**Texto:**
#####

Para entender plenamente esse complexo sistema, cientistas do Brasil e do mundo criaram o Experimento em Grande Escala da Biosfera-Atmosfera na Amazônia (LBA, sigla em inglês). Após 20 anos de pesquisas, os dados coletados constituem um alerta. Segundo o Instituto Nacional de Pesquisas Espaciais (Inpe), que participa do experimento, se nos próximos anos não houver políticas efetivas para reduzir a emissão de gases causadores do efeito estufa, a Amazônia chegará ao final do Século 21 com 40% menos chuva, com temperaturas médias de até oito graus acima do normal.

#####

**Dados fornecidos:**
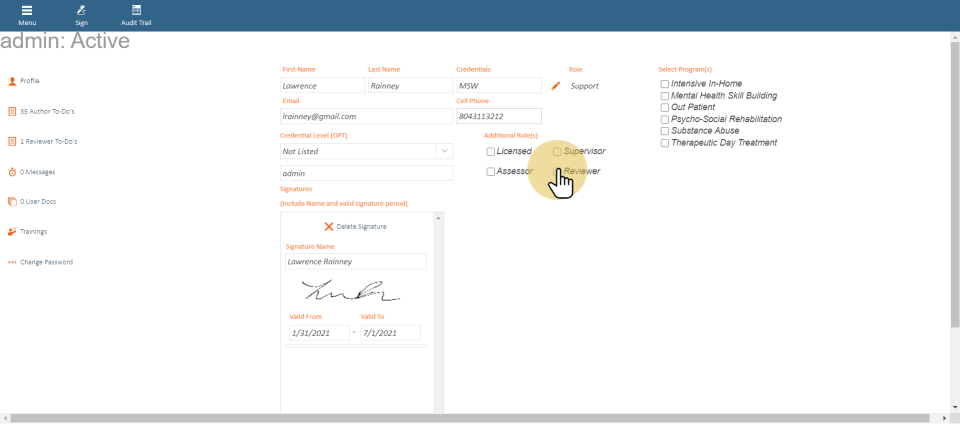This screenshot has height=443, width=960.
Task: Select the Substance Abuse program checkbox
Action: [x=665, y=131]
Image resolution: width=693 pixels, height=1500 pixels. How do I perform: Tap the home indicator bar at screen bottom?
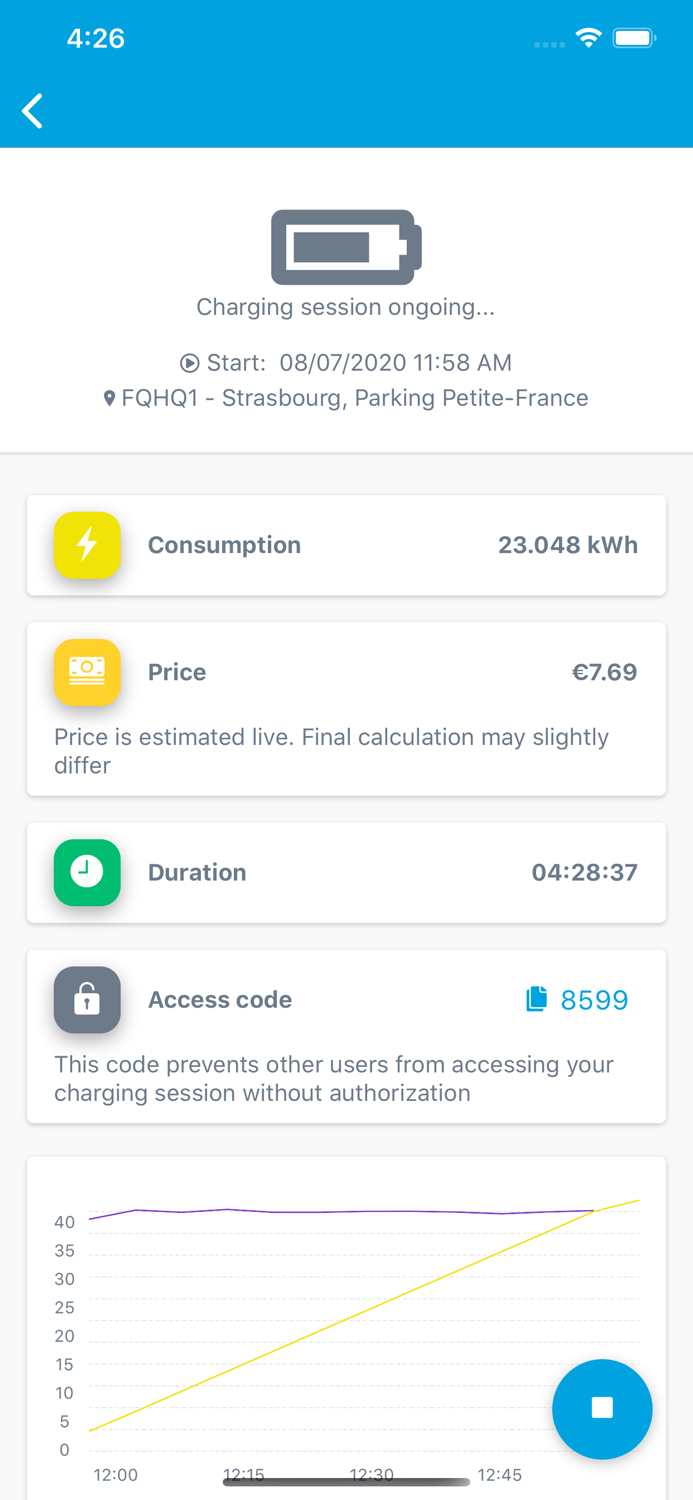(346, 1483)
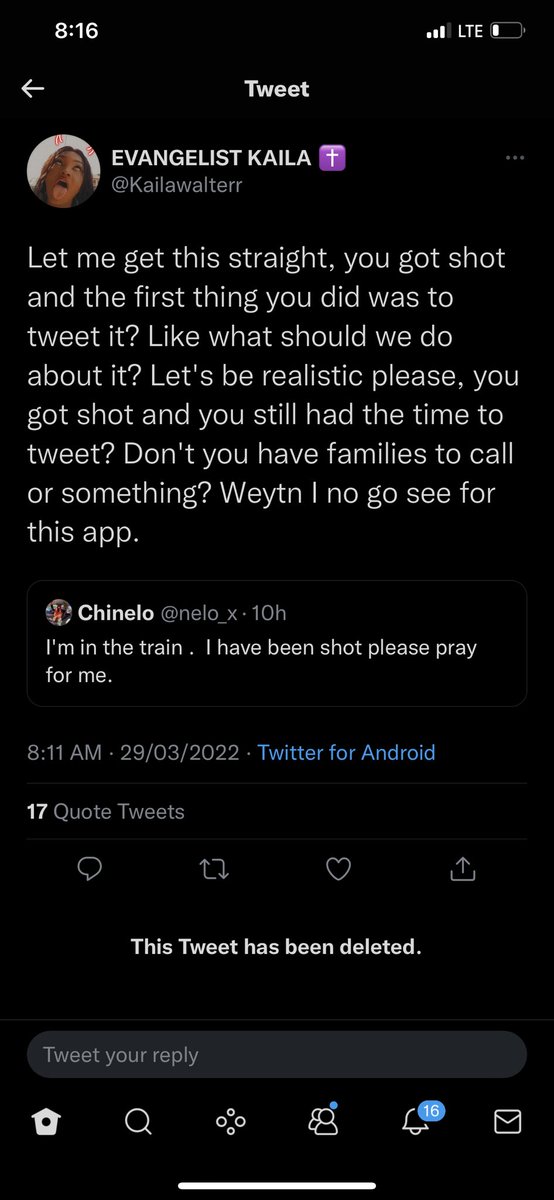Viewport: 554px width, 1200px height.
Task: Open the Spaces icon in bottom bar
Action: 231,1123
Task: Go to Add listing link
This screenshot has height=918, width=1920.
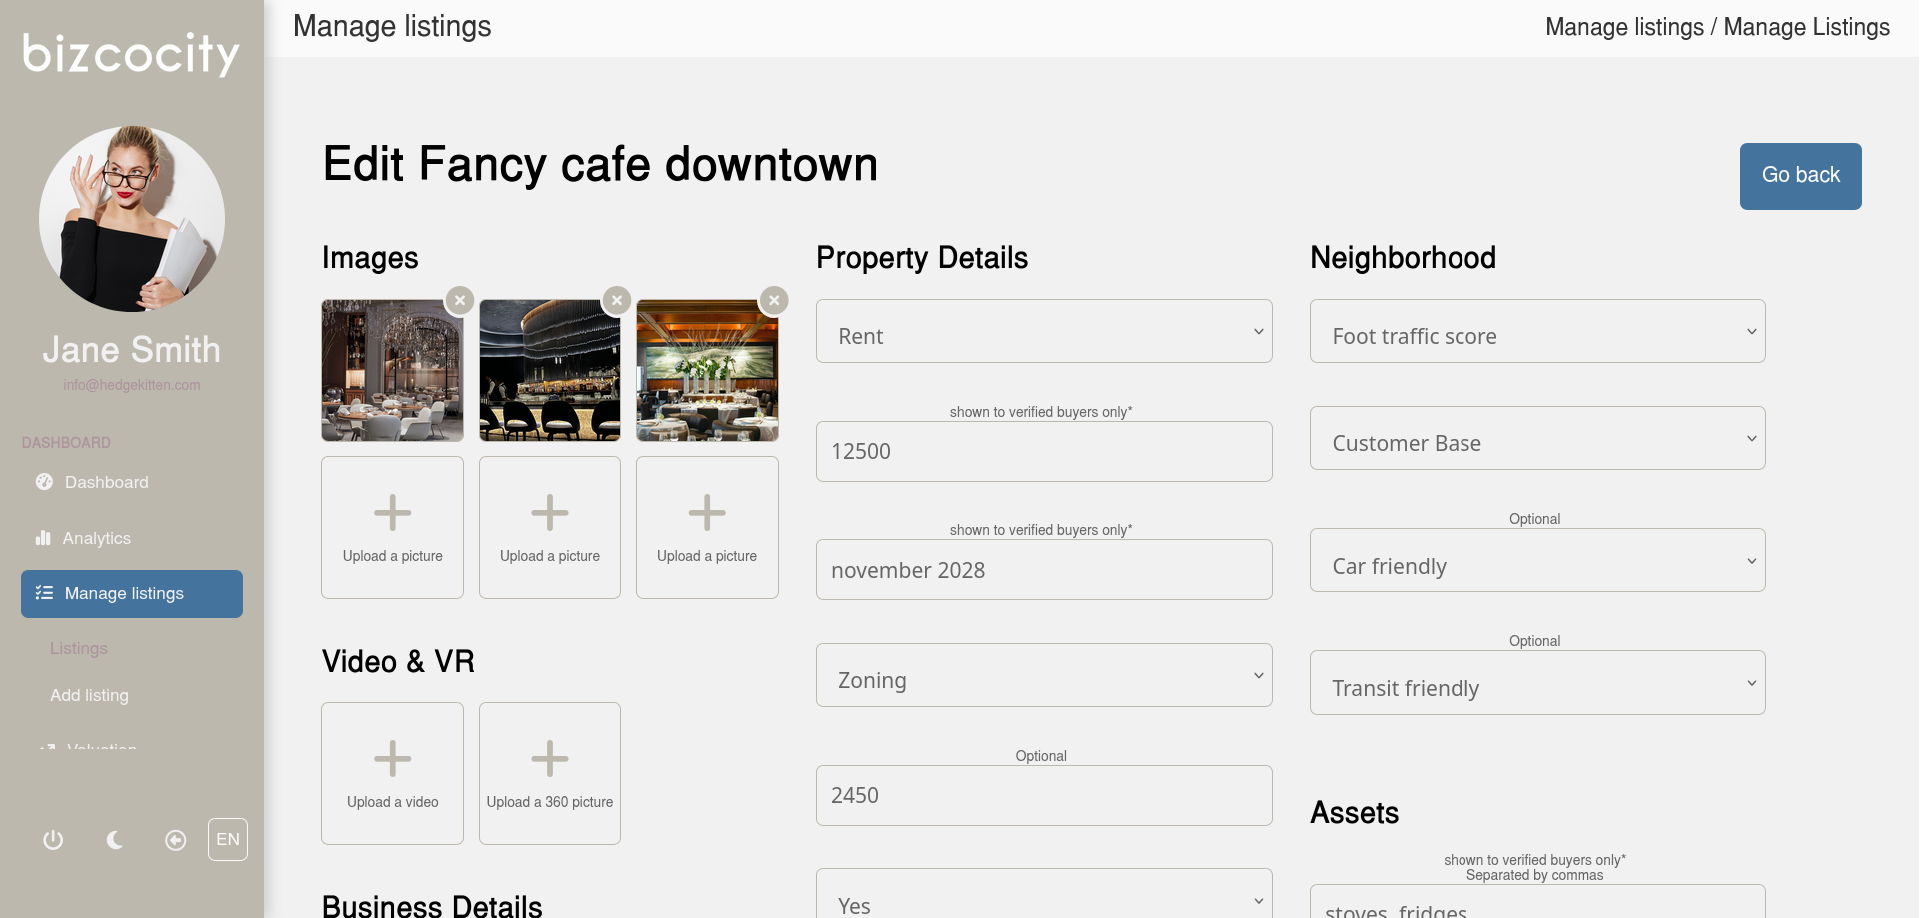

#####

**Pedido escrito 1:**
Atualize o trecho do texto sobre a Amazônia que começa com as palavras que contêm "Para entender plenamente" e termina com "acima do normal.", trocando "alerta" por "aviso".
**Pedido escrito 2:**
Escreva o que vem depois da última frase do texto sobre a Amazônia.

**Resposta 1:**
Para entender plenamente esse complexo sistema, cientistas do Brasil e do mundo criaram o Experimento em Grande Escala da Biosfera-Atmosfera na Amazônia (LBA, sigla em inglês). Após 20 anos de pesquisas, os dados coletados constituem um aviso. Segundo o Instituto Nacional de Pesquisas Espaciais (Inpe), que participa do experimento, se nos próximos anos não houver políticas efetivas para reduzir a emissão de gases causadores do efeito estufa, a Amazônia chegará ao final do Século 21 com 40% menos chuva, com temperaturas médias de até oito graus acima do normal.

**Resposta 2:**
Isso converteria a Amazônia em uma fonte emissora de dióxido de carbono, em lugar de um depósito desse gás-estufa. A Agência Internacional de Energia estima que, em 2010, a população mundial lançou na atmosfera o recorde de 30,6 gigatoneladas de dióxido de carbono, principalmente procedente da queima de combustíveis fósseis. “As pesquisas nos mostram que a floresta tem um grande poder de resiliência, mas também que este poder tem limites”, disse ao Terramérica o físico Paulo Artaxo, presidente do Comitê Científico Internacional do LBA.
Foto: Douglas Fernandes/Flickr

“Se continuarmos queimando tanto carbono, o cenário climático para a região amazônica será bastante desfavorável a qualquer resiliência que a selva possa desenvolver. Dificilmente sobreviverá a um estresse climático tão grande”, acrescentou Paulo. Para a coleta de dados o LBA contou, entre outros instrumentos, com 13 torres de 40 a 55 metros de altura, instaladas em diferentes pontos da selva, para medir o fluxo de gases, o funcionamento das propriedades básicas do ecossistema, a radiação e muitos outros parâmetros ambientais. A informação coletada é analisada por cientistas de várias áreas, com a finalidade de entender a selva como um sistema interrelacionado.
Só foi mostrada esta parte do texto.